>>
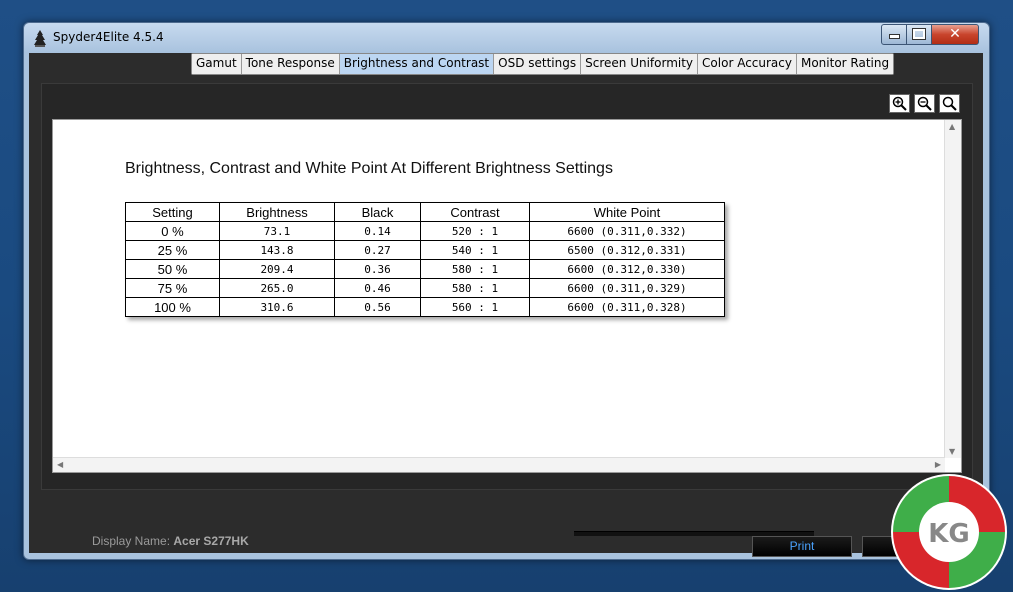 The height and width of the screenshot is (592, 1013). I want to click on table-cell: 520 : 1, so click(475, 231).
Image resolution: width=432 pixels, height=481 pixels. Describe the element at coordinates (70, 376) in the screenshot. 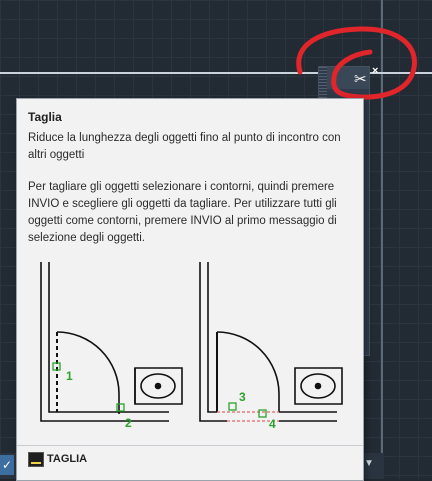

I see `illus-label-1: 1` at that location.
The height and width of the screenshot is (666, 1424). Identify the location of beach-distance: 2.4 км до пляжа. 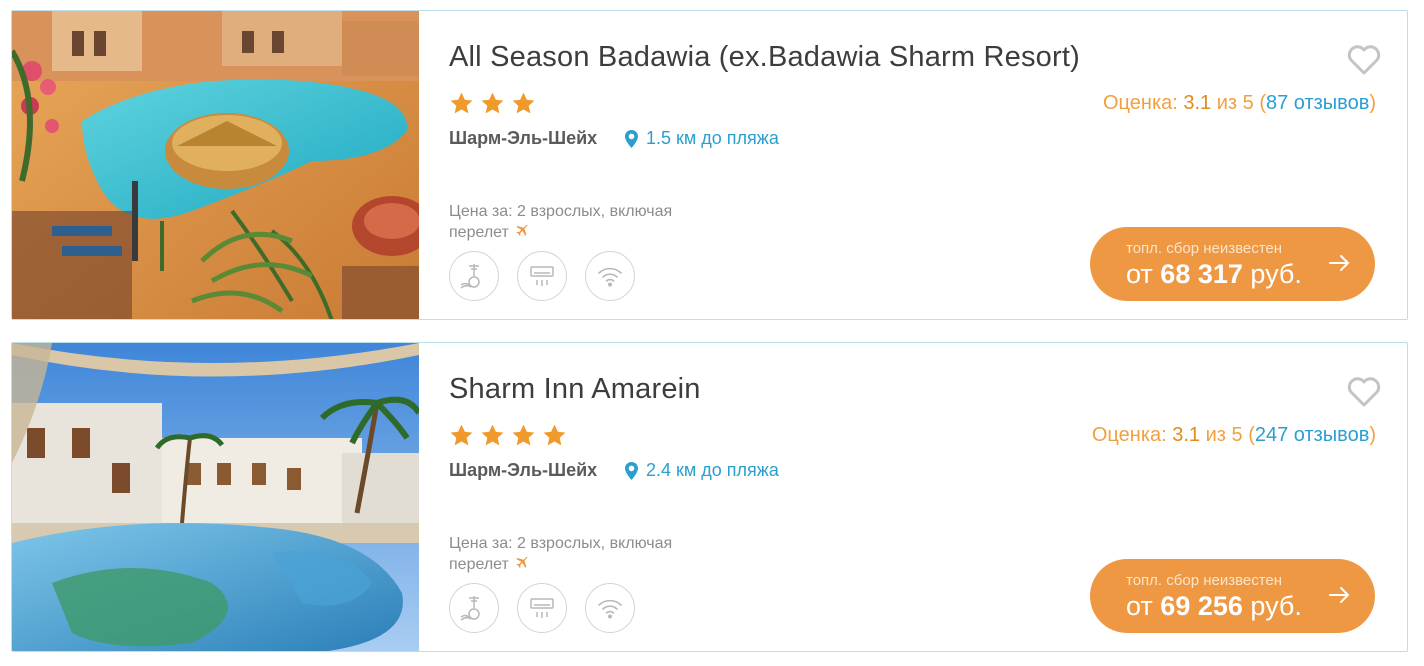
(702, 470).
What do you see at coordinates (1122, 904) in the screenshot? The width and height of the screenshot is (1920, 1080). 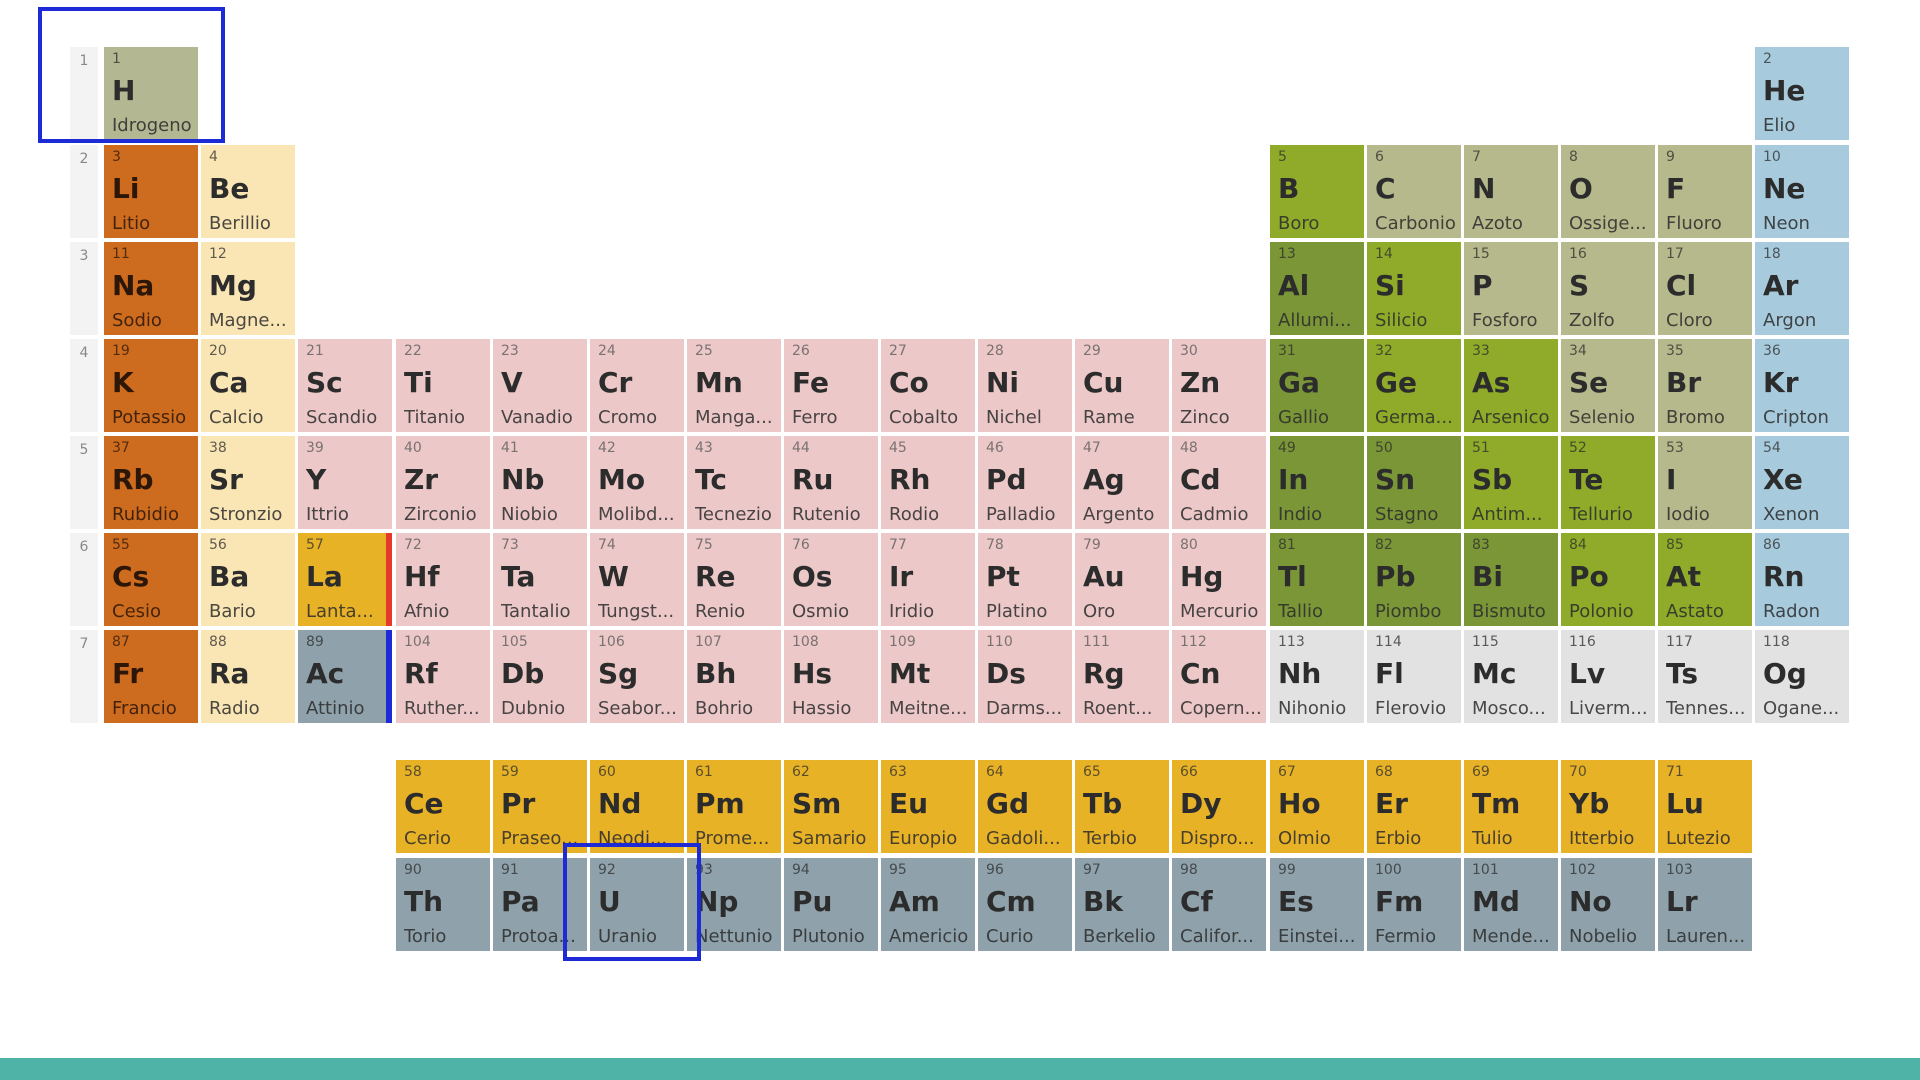 I see `element-cell-bk: 97 Bk Berkelio` at bounding box center [1122, 904].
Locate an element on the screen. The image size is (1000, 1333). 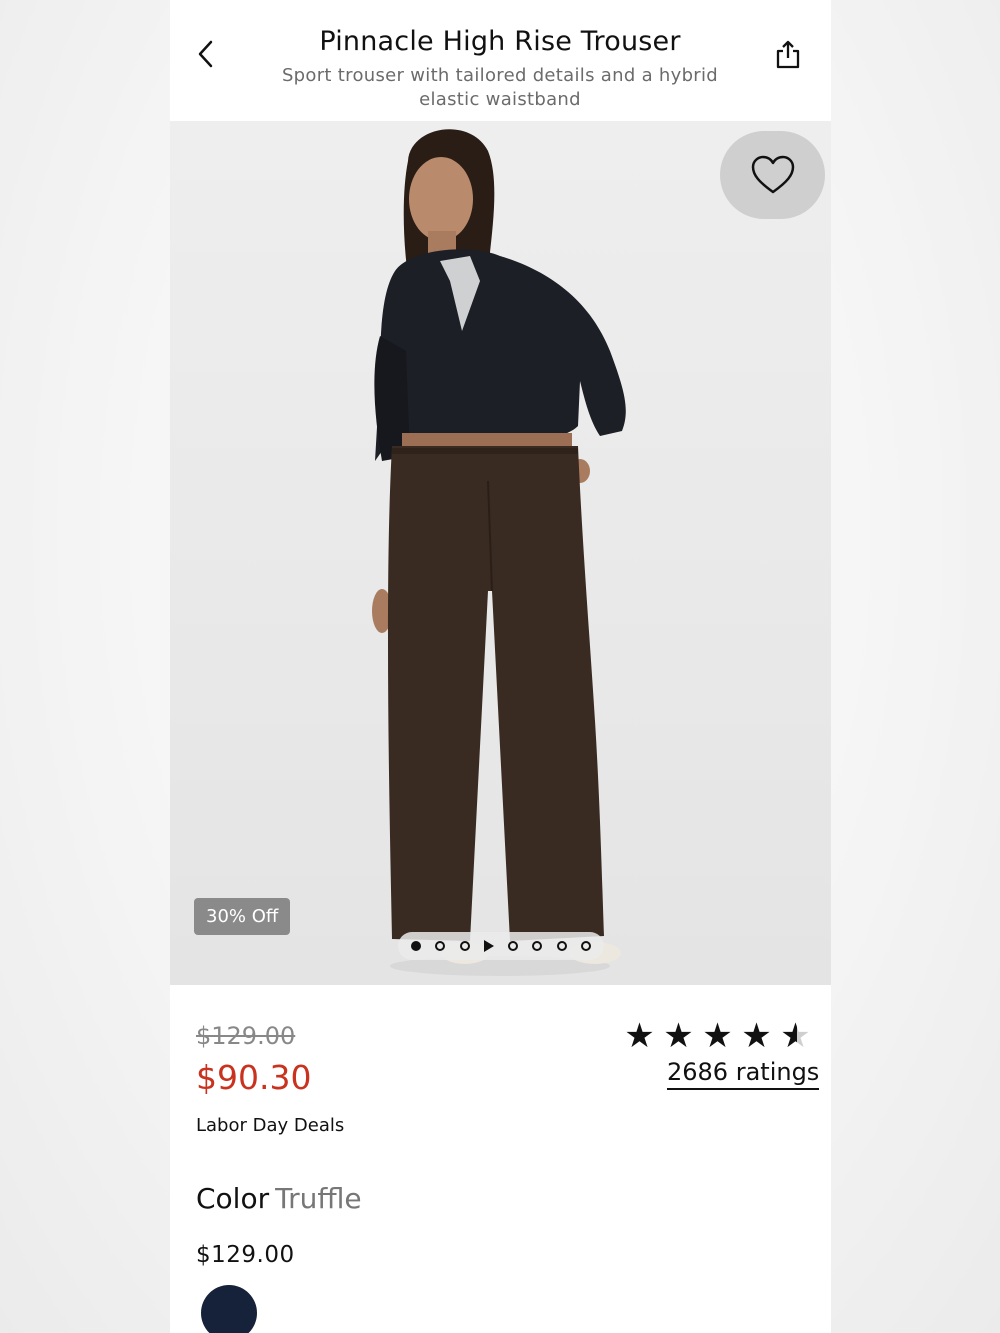
color-swatch is located at coordinates (229, 1309).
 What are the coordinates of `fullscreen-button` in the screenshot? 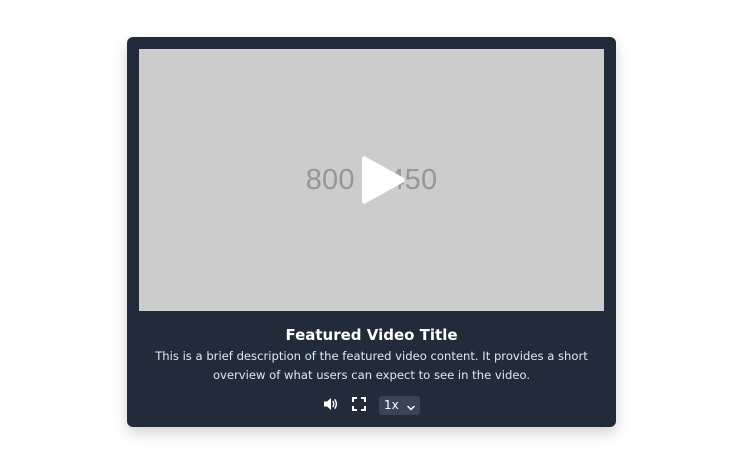 It's located at (359, 406).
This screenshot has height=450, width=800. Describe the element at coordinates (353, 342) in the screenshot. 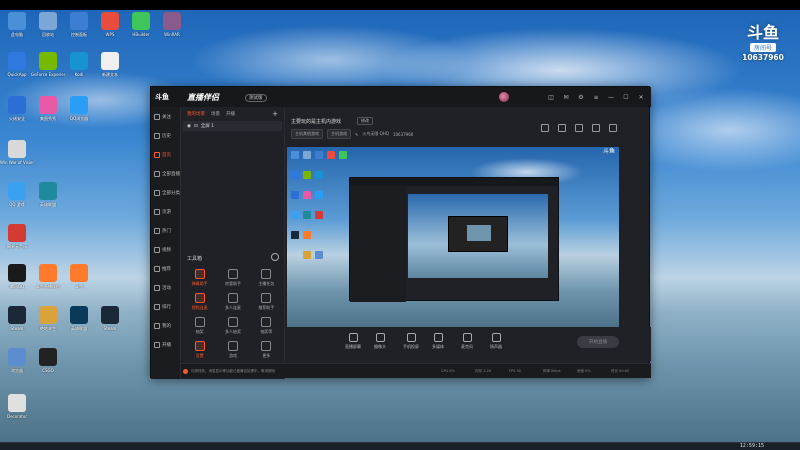

I see `source-button: 直播屏幕` at that location.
<<
What is required:
Lay out the records as a numbered list, from the start through the line containing "(702, 470).", with that line included. Skip blank lines and leave the pictures out.

Task output:
1.  The height and width of the screenshot is (592, 1013). I want to click on table-cell: 520 : 1, so click(475, 231).
2. Image resolution: width=432 pixels, height=481 pixels. Describe the element at coordinates (70, 376) in the screenshot. 
3. I see `illus-label-1: 1` at that location.
4. The height and width of the screenshot is (666, 1424). Identify the location of beach-distance: 2.4 км до пляжа. 
5. (702, 470).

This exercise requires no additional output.